The differences lie in complexity and scale:
- Transaction structure: A consumer buys one pair of shoes. A procurement agent negotiates pricing, terms, and volume discounts across hundreds of suppliers, manages multi-stakeholder approval chains, and handles contract-based pricing with net terms.
- Payment methods: Consumers use cards and wallets. Businesses use invoicing, purchase orders, ACH transfers, and virtual cards -- each with its own compliance requirements.
- Autonomy and approval: Consumer transactions are moving toward agent autonomy with human confirmation. B2B procurement involves approval hierarchies and spend limits, but routine reorders often have higher autonomy because the guardrails are well-defined.
- Fulfillment: Consumer fulfillment means shipping to an address. B2B fulfillment involves split shipments, multiple warehouses, third-party logistics coordination, and just-in-time ordering -- precisely where ONX's operational backbone becomes critical.
The B2B opportunity may dwarf the consumer side. Gartner projects that 90% of all B2B purchases will be handled by AI agents within three years, channeling more than $15 trillion in spending through automated exchanges. Forrester expects procurement teams to deploy agents capable of negotiating across hundreds of suppliers simultaneously. And according to a CrewAI survey, 100% of enterprises surveyed (500 C-level executives at companies with $100M+ revenue) plan to expand agentic AI use in 2026.
For both B2C and B2B, the prerequisite is the same: structured, machine-readable product data exposed through protocol-compliant APIs. Brands that do not meet this bar will not just lose rankings in a search engine. They will be invisible to the AI agents making purchasing decisions. Data quality is becoming the new SEO.

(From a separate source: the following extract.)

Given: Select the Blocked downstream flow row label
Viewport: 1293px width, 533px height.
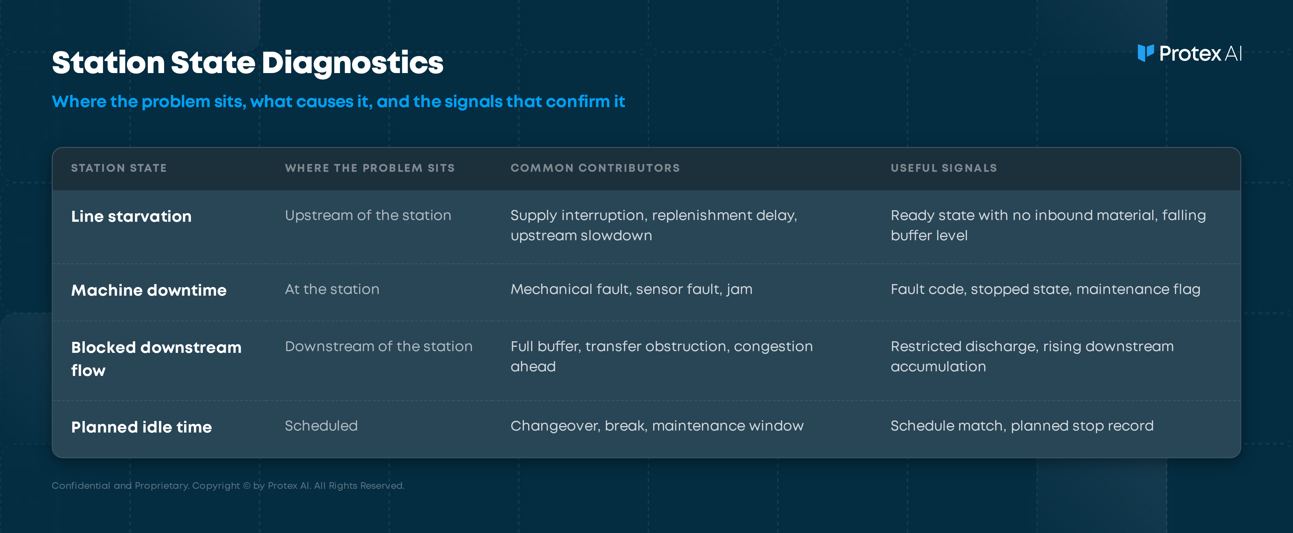Looking at the screenshot, I should 157,359.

For a deeper look at what this means for your brand specifically, see our companion post: Why should I care about agentic commerce?
Where CorgiMaps fits in
The protocols are published. The payment rails are being built. The AI platforms are live. But for most brands and manufacturers, a practical gap remains: their product data is not ready.
Product information lives in PIMs designed for human merchandisers. Pricing and inventory sit in ERPs built for internal reporting. Catalog data is scattered across e-commerce platforms, spreadsheets, and legacy systems that were never intended to serve machine-readable APIs. Even brands with sophisticated digital infrastructure typically lack the structured, protocol-compliant endpoints that AI agents need to discover products, check availability, and initiate checkout.
This is the problem CorgiMaps addresses. CorgiMaps is a data integrations layer that connects to the systems brands already use -- PIMs, ERPs, e-commerce platforms, order management systems -- and exposes clean, structured, protocol-ready endpoints. It does not require rebuilding a tech stack or migrating to a new platform. It adds a bridge layer that translates existing product data into the formats that UCP, ACP, ONX, and the broader agentic commerce ecosystem require.
The timing matters. Consumer adoption is growing (23% of Americans made purchases using AI in the past month), enterprise procurement is automating ($15 trillion in B2B spending projected to shift to AI agents per Gartner), and the protocols defining how agents interact with merchants are solidifying now. Brands that expose protocol-compliant product data will be discoverable by AI agents as adoption scales.
We have seen this pattern before. Companies without websites in 2005 and those without mobile-optimized storefronts in 2015 lost visibility in the channels where buying decisions were being made.
The infrastructure layer of agentic commerce is being built in the open by the largest technology and payment companies in the world. For brands, the practical question is whether their product data is structured and accessible enough for AI agents to find, interpret, and transact against.